§ **Tasks to complete**
A. On the prototext decoding page, why does the decode command add inline annotations to its output by default?
B. Could you rewrite the part of the prototext decoding page that opens with the words containing "Section 5 —" and closes with "0, non_canonical: 0)", swapping "human-readable" for "easy-to-read"?

§ **Page**
Section 5 — Annotations and non-canonical encoding

By default, prototext decode outputs text with inline wire-type comments (annotations) — required for lossless round-tripping. Pass --no-annotations to suppress them for clean, human-readable output:

INST=$(dirname $GOOGLEAPIS_DB)/instances
prototext --descriptor-set $GOOGLEAPIS_DB \
    decode \
    $INST/google/type/PostalAddress.pb
#@ prototext: protoc
# Type: google.type.PostalAddress
# Score: 9  (matched: 9, unknown: 0, mismatches: 0, non_canonical: 0)

revision: 1  #@ int32 = 1
organization: "S3NS"  #@ string = 11
address_lines: "Patchwork Montholon"  #@ repeated string = 9
address_lines: "26 Rue de Montholon"  #@ repeated string = 9
postal_code: "75009"  #@ string = 4
locality: "Paris"  #@ string = 7
administrative_area: "Île-de-France"  #@ string = 6
region_code: "FR"  #@ string = 2
language_code: "fr"  #@ string = 3

Each #@ wire_type = field_number annotation records the wire type and field number seen on the wire. This extra information is what makes lossless round-tripping possible (see Section 7).

§ **Data shown**

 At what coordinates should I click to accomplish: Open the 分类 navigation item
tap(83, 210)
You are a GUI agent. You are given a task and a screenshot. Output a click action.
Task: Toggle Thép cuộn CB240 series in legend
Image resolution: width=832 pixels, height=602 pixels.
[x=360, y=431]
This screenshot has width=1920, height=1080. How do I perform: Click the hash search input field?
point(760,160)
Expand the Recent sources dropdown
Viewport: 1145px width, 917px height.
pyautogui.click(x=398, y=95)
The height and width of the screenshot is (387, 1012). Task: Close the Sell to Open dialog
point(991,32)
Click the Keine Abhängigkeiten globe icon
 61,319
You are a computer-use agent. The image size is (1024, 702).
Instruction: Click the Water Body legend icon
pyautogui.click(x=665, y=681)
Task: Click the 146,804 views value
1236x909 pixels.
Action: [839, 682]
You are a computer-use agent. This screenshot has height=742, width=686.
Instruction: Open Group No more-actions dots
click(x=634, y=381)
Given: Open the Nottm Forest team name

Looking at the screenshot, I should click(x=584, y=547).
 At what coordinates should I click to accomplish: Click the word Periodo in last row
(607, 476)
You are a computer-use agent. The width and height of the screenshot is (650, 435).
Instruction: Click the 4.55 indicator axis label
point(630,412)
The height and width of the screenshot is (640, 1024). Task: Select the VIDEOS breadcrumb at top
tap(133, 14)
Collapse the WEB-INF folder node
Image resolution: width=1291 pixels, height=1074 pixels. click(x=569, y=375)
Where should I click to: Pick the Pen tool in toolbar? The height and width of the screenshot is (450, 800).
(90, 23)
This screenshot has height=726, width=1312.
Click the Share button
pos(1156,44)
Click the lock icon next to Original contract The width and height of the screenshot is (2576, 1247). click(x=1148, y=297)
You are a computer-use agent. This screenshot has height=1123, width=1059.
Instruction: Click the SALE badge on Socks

§ **Answers to the exercises**
A. The annotations are needed for lossless round-tripping. Each "#@ wire_type = field_number" annotation records the wire type and field number seen on the wire, and that extra information is what makes the lossless round trip possible.

B.
Section 5 — Annotations and non-canonical encoding

By default, prototext decode outputs text with inline wire-type comments (annotations) — required for lossless round-tripping. Pass --no-annotations to suppress them for clean, easy-to-read output:

INST=$(dirname $GOOGLEAPIS_DB)/instances
prototext --descriptor-set $GOOGLEAPIS_DB \
    decode \
    $INST/google/type/PostalAddress.pb
#@ prototext: protoc
# Type: google.type.PostalAddress
# Score: 9  (matched: 9, unknown: 0, mismatches: 0, non_canonical: 0)